- **Activity**: The following data has a line with "You are a GUI agent. The screenshot is 687×2576." and a line with "May-Hegglin-Anomalie (108, 1351)". Write out exactly those lines and all the lines between them.

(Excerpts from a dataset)
══════

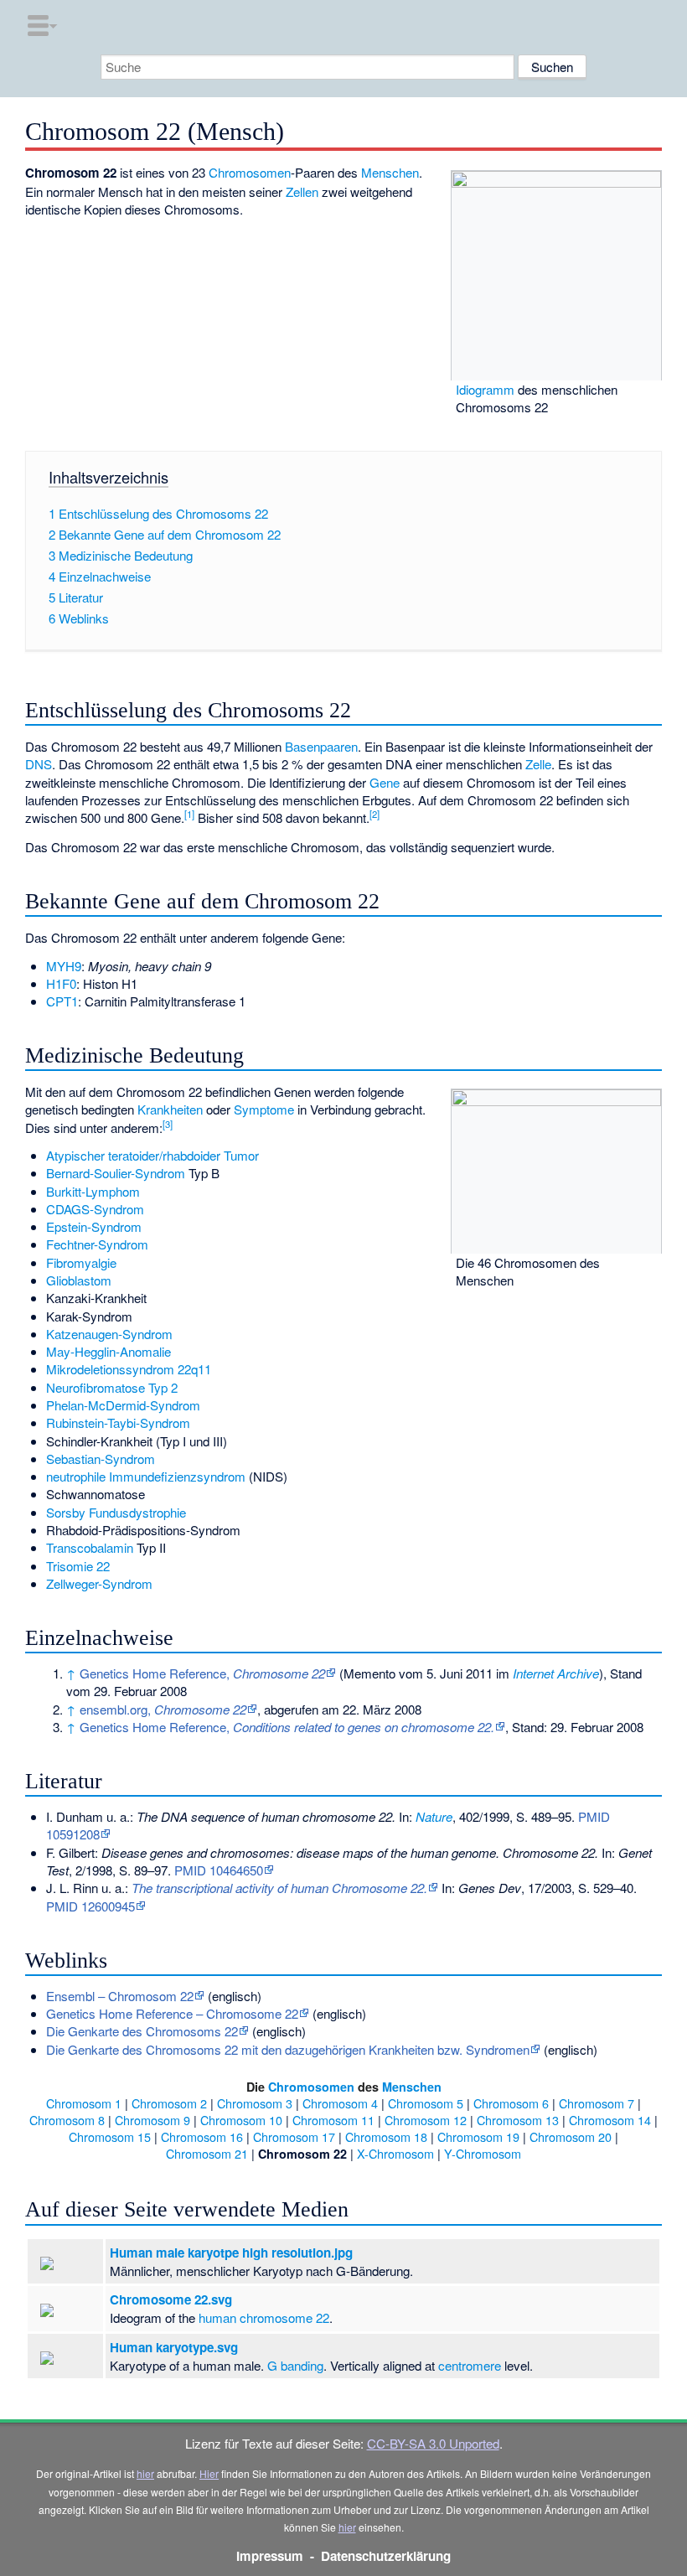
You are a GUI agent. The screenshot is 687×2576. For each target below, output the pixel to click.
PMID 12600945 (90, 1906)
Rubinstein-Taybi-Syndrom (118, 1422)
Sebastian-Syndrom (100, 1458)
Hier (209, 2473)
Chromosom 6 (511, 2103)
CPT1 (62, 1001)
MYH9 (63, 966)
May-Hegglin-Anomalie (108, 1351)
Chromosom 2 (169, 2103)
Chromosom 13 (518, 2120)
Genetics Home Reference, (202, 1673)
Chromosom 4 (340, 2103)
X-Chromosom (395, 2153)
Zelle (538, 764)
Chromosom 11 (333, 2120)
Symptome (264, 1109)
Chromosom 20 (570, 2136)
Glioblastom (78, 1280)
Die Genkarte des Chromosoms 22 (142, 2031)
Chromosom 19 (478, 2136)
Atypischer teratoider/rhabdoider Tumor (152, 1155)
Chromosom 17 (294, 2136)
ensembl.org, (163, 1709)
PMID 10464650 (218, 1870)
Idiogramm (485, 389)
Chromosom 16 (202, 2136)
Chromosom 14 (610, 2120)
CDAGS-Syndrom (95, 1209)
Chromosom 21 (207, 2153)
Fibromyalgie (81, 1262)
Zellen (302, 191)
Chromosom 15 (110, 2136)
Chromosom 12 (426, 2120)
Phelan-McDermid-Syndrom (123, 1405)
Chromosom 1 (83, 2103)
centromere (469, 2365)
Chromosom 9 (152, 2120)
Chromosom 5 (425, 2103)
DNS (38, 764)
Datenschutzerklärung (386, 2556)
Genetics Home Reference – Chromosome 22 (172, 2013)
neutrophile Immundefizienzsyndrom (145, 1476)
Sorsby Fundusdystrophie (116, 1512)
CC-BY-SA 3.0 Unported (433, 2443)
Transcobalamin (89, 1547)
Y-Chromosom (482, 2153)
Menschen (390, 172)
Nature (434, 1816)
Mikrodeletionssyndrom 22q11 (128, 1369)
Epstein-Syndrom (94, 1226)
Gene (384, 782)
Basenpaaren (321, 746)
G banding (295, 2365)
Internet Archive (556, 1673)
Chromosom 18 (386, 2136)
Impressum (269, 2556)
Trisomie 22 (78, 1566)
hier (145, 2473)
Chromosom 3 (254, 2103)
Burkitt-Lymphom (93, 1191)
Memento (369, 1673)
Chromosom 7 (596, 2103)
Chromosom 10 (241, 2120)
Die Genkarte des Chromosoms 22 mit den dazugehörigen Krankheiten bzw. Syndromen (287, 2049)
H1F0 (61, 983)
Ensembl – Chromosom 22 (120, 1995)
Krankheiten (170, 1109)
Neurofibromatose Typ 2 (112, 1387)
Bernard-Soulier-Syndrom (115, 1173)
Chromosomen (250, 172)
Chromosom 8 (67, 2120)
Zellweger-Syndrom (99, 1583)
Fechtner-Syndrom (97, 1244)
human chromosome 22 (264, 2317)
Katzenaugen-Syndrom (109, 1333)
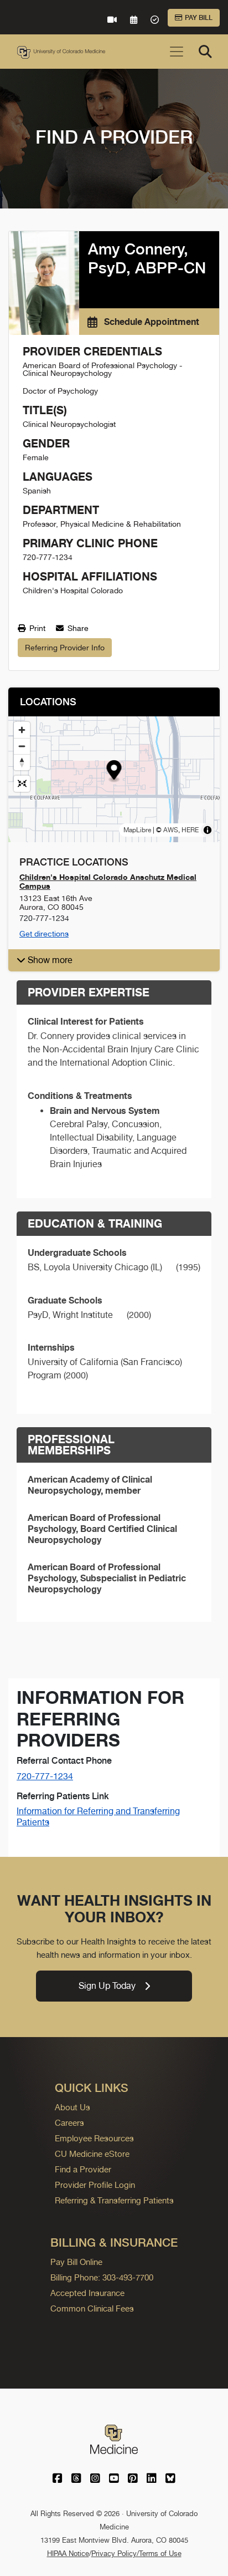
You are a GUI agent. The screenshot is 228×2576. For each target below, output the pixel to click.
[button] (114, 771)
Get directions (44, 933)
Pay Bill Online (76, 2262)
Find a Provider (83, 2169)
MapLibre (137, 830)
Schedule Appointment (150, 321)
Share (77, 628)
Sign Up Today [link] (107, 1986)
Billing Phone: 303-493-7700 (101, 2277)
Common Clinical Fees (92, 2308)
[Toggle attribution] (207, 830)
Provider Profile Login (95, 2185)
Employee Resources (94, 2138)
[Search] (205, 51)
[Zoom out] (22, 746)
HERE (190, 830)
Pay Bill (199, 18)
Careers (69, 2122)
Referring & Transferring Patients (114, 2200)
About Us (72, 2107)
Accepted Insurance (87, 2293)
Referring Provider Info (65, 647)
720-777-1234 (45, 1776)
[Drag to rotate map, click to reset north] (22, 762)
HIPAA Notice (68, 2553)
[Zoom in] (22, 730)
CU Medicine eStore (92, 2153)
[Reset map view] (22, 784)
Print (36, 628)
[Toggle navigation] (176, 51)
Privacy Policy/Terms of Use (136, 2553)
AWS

══════

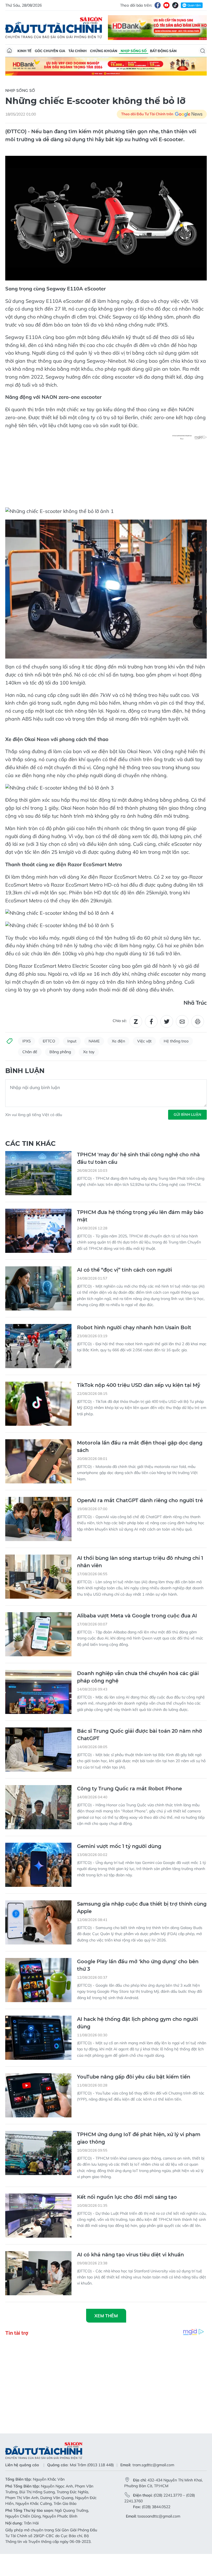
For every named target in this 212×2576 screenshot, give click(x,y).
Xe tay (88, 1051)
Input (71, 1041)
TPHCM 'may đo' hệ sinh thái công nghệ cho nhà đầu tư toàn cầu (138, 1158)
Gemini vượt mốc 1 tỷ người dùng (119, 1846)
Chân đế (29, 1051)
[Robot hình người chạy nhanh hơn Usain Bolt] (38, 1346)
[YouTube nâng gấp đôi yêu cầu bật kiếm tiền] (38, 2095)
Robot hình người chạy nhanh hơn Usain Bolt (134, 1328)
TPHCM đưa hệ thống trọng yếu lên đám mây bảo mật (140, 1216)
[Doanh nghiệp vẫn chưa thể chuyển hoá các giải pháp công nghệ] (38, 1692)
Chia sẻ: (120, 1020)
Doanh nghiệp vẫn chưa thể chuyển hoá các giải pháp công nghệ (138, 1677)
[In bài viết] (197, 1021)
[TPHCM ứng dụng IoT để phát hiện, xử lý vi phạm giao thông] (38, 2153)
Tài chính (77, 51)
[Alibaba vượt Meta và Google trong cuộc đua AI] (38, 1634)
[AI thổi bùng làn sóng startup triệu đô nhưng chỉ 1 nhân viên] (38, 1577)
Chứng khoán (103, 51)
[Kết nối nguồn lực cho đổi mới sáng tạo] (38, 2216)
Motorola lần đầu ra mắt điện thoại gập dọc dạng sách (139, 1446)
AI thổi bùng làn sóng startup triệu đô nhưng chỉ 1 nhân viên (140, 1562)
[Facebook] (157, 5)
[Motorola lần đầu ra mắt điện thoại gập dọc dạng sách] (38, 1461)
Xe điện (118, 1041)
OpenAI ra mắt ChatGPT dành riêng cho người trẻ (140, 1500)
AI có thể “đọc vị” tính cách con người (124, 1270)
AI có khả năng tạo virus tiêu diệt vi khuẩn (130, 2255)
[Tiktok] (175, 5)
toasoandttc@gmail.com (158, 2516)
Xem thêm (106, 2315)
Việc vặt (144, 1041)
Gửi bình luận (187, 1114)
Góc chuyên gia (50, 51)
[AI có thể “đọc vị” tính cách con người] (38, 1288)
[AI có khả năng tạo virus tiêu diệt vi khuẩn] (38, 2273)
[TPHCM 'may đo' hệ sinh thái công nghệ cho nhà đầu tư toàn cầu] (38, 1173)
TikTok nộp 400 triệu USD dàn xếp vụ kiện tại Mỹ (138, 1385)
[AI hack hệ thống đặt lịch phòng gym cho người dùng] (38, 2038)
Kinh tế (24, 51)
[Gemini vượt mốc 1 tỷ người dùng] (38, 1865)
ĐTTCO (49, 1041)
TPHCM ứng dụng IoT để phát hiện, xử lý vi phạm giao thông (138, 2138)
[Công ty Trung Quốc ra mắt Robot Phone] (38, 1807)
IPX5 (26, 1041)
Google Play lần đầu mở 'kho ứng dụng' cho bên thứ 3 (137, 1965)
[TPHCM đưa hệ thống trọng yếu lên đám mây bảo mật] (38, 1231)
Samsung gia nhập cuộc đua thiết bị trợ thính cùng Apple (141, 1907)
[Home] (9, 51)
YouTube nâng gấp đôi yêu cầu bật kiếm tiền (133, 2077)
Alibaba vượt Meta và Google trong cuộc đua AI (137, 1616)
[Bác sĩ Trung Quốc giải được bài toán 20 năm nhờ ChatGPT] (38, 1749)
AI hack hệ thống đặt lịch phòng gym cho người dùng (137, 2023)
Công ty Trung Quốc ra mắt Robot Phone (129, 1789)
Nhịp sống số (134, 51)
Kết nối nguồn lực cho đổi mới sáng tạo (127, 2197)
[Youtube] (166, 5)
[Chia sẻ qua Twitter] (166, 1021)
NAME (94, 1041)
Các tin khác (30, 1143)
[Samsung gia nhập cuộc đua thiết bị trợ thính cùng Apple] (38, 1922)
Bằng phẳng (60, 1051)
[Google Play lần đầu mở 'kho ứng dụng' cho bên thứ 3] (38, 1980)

══════

- **Your response**:
You are a GUI agent. The screenshot is 687×2576. For each target below, output the pixel to click.
PMID 12600945 (90, 1906)
Rubinstein-Taybi-Syndrom (118, 1422)
Sebastian-Syndrom (100, 1458)
Hier (209, 2473)
Chromosom 6 (511, 2103)
CPT1 (62, 1001)
MYH9 (63, 966)
May-Hegglin-Anomalie (108, 1351)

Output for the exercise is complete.